Resposta ao Trauma: Sinergismo Neuro-Endócrino-Metabólico

HMTJ - Hospital e Maternidade Therezinha de Jesus (MG) — Prova 2020

Enunciado

A respeito da resposta neuro-endócrino-metabólica-citocínica ao trauma podemos afirmar:

Alternativas

  1. A) Sequência de alterações complexas e não integradas, que tem por objetivo único a cicatrização de feridas.
  2. B) Sinergismo dinâmico entre múltiplos eixos.
  3. C) Na maioria dos casos é incoordenada e não autolimitada, promovendo retardo da restauração do estado orgânico normal.
  4. D) Reação desproporcionada leva a anabolismo com seus efeitos deletérios.

Pérola Clínica

Resposta ao trauma = sinergismo dinâmico entre eixos neuro-endócrino-metabólico-citocínico para restaurar homeostase.

Resumo-Chave

A resposta neuro-endócrino-metabólica-citocínica ao trauma é um processo complexo e altamente integrado, onde múltiplos sistemas do corpo atuam em sinergia. O objetivo é mobilizar recursos para combater a lesão, manter a homeostase e iniciar o processo de reparo, sendo uma resposta adaptativa e coordenada.

Contexto Educacional

A resposta do organismo ao trauma é um fenômeno fisiológico complexo e multifacetado, essencial para a sobrevivência e recuperação.

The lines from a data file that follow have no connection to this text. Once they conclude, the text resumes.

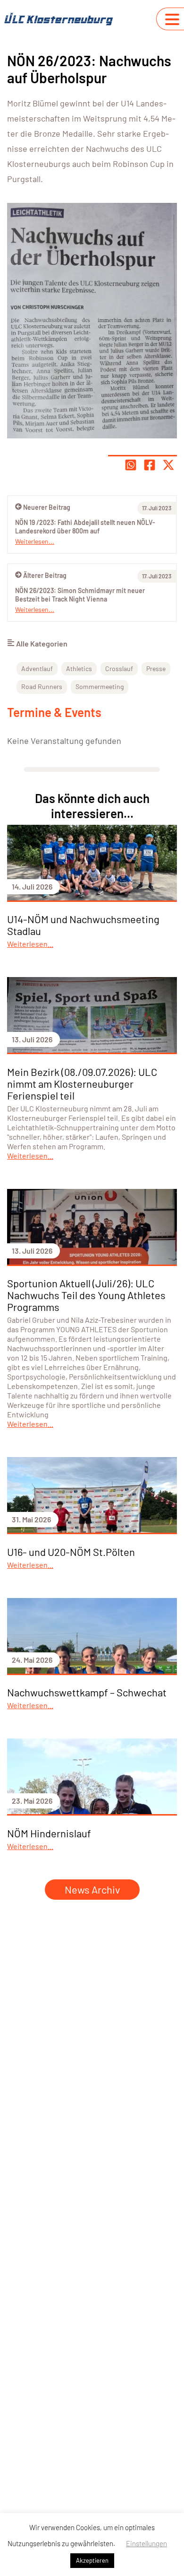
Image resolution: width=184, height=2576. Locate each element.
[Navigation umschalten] (172, 19)
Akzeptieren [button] (92, 2560)
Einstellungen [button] (146, 2543)
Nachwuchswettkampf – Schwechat (87, 1692)
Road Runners (41, 686)
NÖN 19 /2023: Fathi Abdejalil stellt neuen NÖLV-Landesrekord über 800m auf (85, 526)
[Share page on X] (168, 464)
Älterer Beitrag (45, 575)
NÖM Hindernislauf (49, 1833)
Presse (156, 668)
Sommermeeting (99, 686)
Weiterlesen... (34, 609)
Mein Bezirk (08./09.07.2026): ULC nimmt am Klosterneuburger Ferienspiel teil (82, 1083)
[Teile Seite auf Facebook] (149, 464)
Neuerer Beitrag (46, 507)
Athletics (79, 668)
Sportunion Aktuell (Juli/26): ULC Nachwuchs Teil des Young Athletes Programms (86, 1295)
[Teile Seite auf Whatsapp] (130, 464)
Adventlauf (37, 668)
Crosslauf (119, 668)
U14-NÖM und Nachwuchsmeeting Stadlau (83, 925)
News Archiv (92, 1889)
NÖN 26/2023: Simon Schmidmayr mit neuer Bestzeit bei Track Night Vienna (80, 594)
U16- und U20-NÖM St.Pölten (71, 1552)
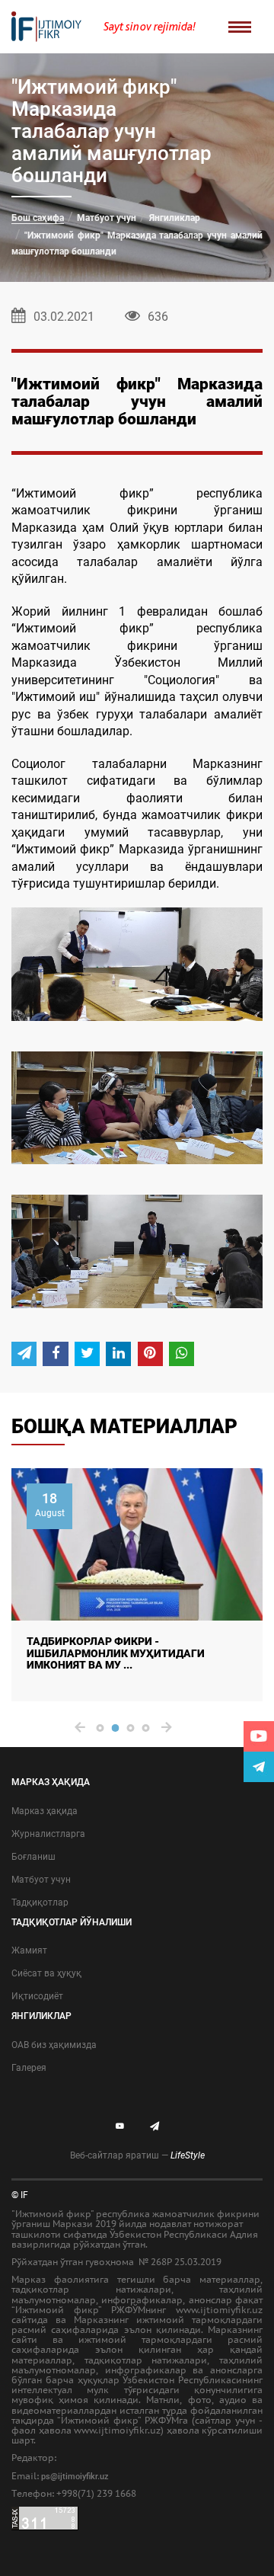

Compreender essa resposta é fundamental para o manejo adequado de pacientes traumatizados e críticos. Ela envolve uma intrincada rede de comunicação entre os sistemas nervoso, endócrino, metabólico e imunológico, que atuam de forma sinérgica para restaurar a homeostase. Inicialmente, o trauma desencadeia uma fase de 'ebb' (fluxo diminuído), caracterizada por hipometabolismo e choque, seguida por uma fase de 'flow' (fluxo aumentado), com hipermetabolismo e catabolismo. Essa resposta é mediada por hormônios do estresse (catecolaminas, cortisol, glucagon) e citocinas pró-inflamatórias, que promovem a mobilização de energia, a modulação da imunidade e o início dos processos de reparo tecidual. O objetivo é proteger o organismo da lesão inicial e preparar para a cicatrização. Para residentes, é crucial entender que, embora essa resposta seja adaptativa, sua desregulação pode levar a complicações graves, como a Síndrome da Resposta Inflamatória Sistêmica (SIRS), sepse e falência de múltiplos órgãos. O manejo do paciente traumatizado deve, portanto, não apenas tratar as lesões, mas também modular essa resposta, otimizando o suporte nutricional, o controle da dor e a prevenção de infecções para evitar que uma resposta fisiológica se torne patológica.

Perguntas Frequentes

Quais são os principais eixos envolvidos na resposta neuro-endócrina ao trauma?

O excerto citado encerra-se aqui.